Directions for this task: Using the data below, tally the lines that include the string "computer". Only the number is wanted.

[Stored records]
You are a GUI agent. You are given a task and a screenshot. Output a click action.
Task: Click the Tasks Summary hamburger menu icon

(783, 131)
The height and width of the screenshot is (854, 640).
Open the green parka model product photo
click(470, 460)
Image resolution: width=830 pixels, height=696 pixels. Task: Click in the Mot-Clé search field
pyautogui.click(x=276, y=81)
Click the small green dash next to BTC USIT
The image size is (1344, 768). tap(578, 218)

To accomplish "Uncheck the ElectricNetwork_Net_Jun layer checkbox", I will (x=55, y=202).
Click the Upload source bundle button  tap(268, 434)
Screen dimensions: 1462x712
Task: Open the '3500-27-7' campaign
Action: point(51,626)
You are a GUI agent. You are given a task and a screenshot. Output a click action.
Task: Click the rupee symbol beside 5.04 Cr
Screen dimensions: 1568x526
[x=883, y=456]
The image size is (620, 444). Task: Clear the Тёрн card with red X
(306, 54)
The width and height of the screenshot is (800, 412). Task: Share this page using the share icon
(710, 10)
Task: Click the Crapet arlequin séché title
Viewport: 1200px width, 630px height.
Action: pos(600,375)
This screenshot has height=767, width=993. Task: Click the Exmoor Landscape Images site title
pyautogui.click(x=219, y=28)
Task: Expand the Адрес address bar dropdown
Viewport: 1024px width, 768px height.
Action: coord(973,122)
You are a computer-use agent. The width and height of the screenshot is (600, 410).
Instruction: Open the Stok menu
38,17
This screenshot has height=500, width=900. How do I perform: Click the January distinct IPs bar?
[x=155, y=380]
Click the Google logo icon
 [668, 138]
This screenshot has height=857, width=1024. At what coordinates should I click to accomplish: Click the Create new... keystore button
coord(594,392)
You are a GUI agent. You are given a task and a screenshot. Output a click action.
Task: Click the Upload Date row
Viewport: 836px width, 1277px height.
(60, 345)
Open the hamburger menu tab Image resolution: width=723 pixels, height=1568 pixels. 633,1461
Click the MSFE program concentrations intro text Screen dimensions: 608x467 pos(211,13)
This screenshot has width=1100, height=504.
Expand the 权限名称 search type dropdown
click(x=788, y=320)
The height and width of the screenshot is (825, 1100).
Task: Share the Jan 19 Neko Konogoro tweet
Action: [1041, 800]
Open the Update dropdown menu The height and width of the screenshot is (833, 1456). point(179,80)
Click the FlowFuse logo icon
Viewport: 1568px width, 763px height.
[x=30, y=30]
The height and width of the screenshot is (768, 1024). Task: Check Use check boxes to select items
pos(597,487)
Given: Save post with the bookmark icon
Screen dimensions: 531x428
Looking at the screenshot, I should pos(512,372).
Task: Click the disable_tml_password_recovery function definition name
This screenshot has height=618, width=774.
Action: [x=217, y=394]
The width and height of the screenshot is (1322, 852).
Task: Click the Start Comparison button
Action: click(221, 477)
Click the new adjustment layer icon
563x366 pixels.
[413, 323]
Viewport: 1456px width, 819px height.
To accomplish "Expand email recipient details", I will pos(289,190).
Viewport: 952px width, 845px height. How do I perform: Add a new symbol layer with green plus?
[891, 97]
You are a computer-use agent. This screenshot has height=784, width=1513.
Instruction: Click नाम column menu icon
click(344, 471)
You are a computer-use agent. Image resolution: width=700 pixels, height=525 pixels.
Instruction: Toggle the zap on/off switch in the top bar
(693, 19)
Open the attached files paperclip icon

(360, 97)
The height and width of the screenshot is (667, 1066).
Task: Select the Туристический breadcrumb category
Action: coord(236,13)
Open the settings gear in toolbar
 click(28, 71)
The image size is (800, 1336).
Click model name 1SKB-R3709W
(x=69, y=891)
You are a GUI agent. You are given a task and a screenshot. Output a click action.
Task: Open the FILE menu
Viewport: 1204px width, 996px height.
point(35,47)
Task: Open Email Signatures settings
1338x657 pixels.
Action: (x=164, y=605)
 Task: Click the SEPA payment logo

Solution below: 3